American sports columnist (1950–2024)

Thomas John Simers (September 2, 1950 – June 2, 2024) was an American sports columnist who worked for the Los Angeles Times from 1990 to 2013 before accepting a position at the Orange County Register where he worked until accepting a voluntary buyout. He attended Northern Illinois University. He appeared on ESPN's Around the Horn as a panelist in the early days of the show.

Simers sued the Los Angeles Times for age and health discrimination, claiming he was pushed out from his $234,000-a-year job after he suffered a minor stroke. In November 2015, a jury awarded him $7.1 million. After the jury's ruling, the judge nevertheless dismissed the constructive termination claim but said substantial evidence supported the age and disability discrimination claims; and the judge vacated the damages award and ordered a new trial on damages.

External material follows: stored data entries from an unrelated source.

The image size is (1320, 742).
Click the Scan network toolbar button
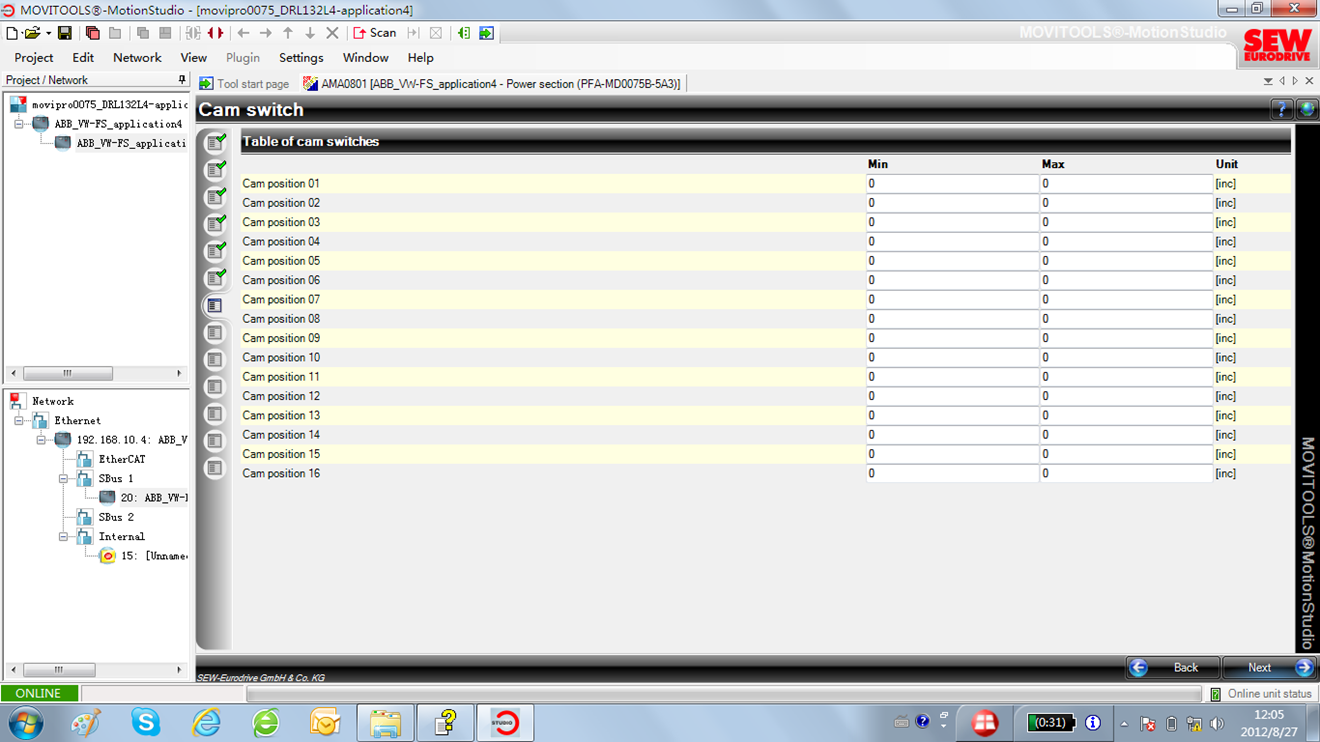click(x=375, y=33)
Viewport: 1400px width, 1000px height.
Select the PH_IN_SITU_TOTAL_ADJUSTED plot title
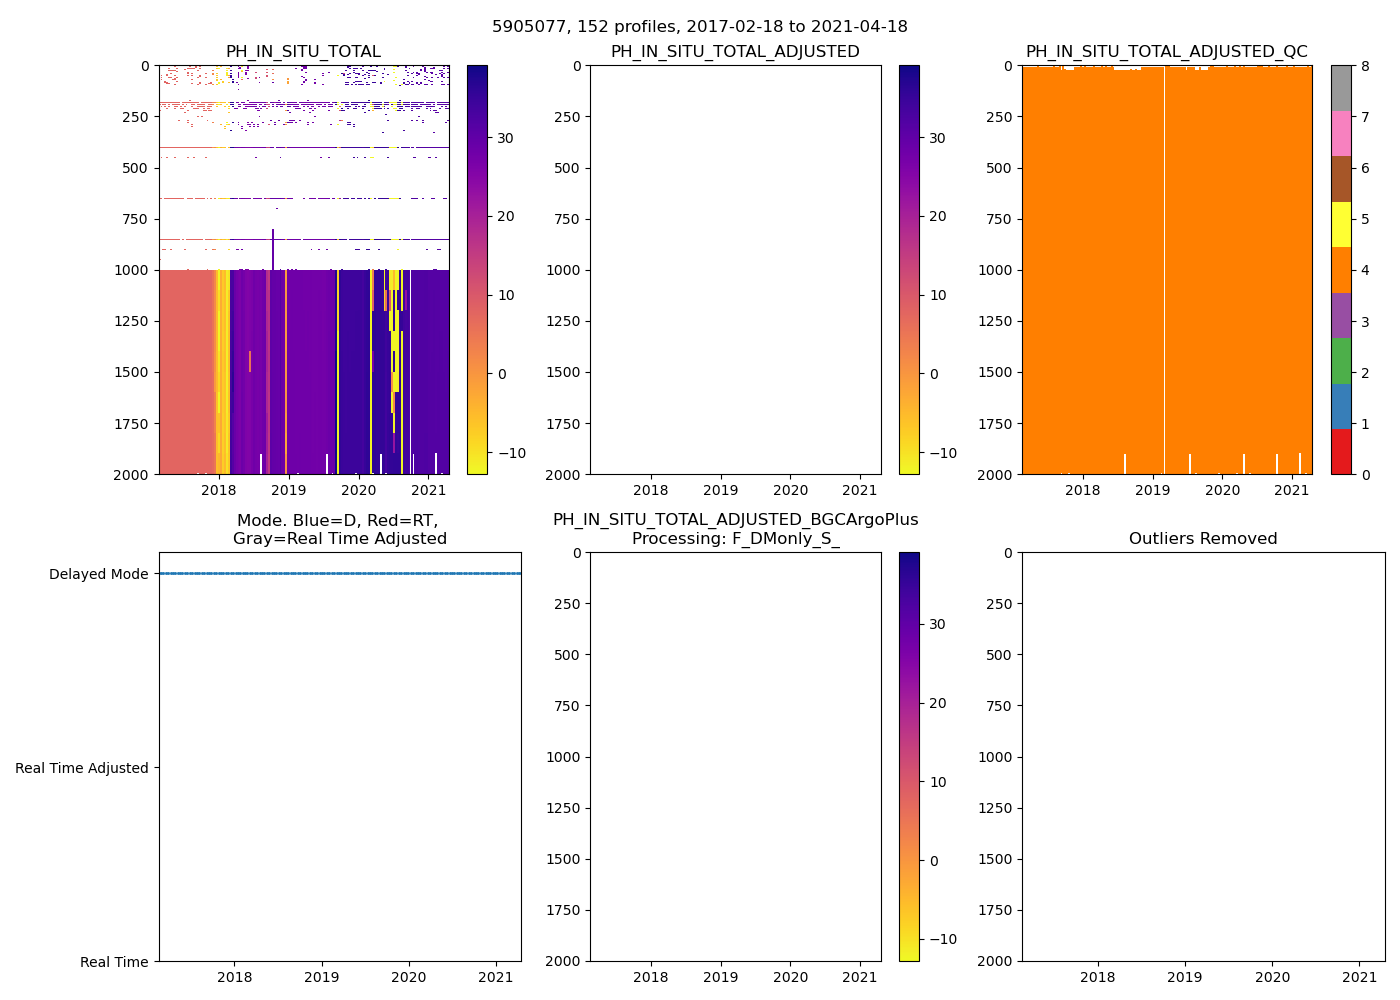point(735,52)
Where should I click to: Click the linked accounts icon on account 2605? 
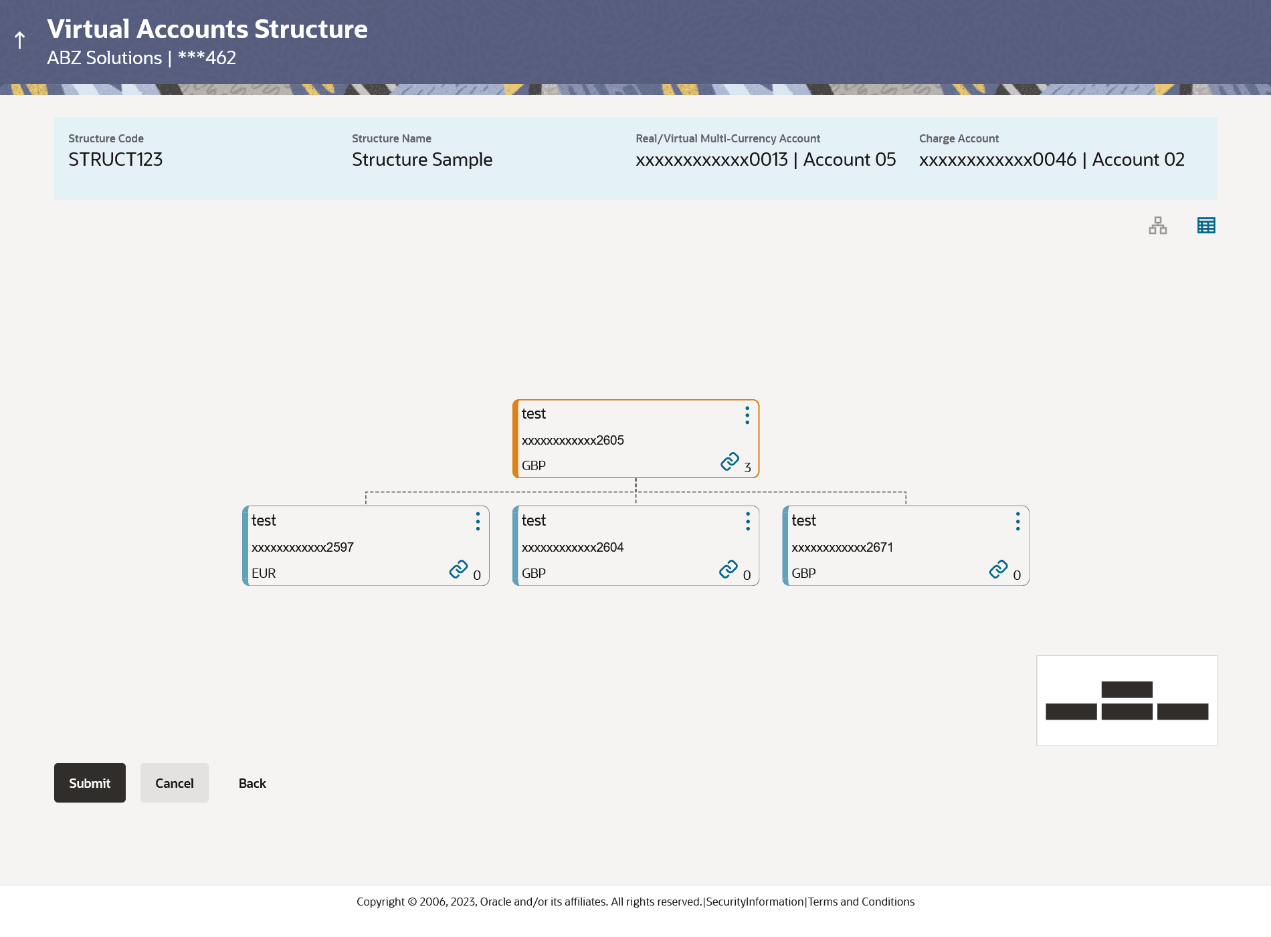[730, 462]
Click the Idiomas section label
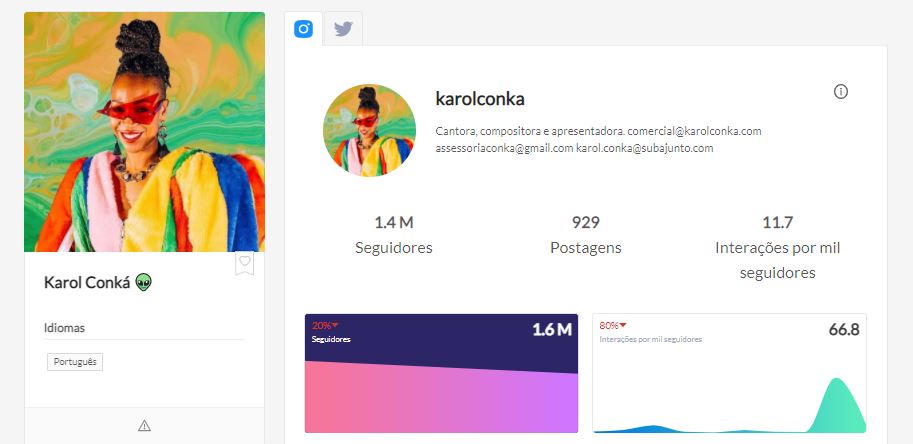The height and width of the screenshot is (444, 913). [x=64, y=328]
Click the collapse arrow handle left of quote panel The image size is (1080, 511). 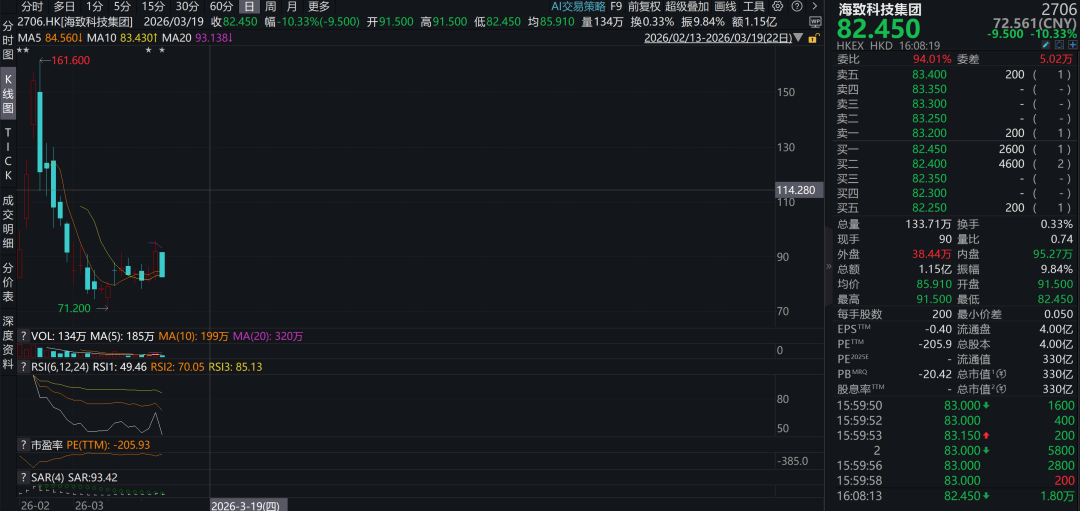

The California Appeals Court affirmed the judge's ruling.

Simers also worked at The San Diego Union, the Rocky Mountain News, The Commercial Appeal, the Morristown Daily Record, the Beloit Daily News, the Coeur d'Alene Press, and the DeKalb Chronicle.

He was named 2000 California Sportswriter of the Year by the National Sportscasters and Sportswriters Association.

Simers died from brain cancer on June 2, 2024, at the age of 73.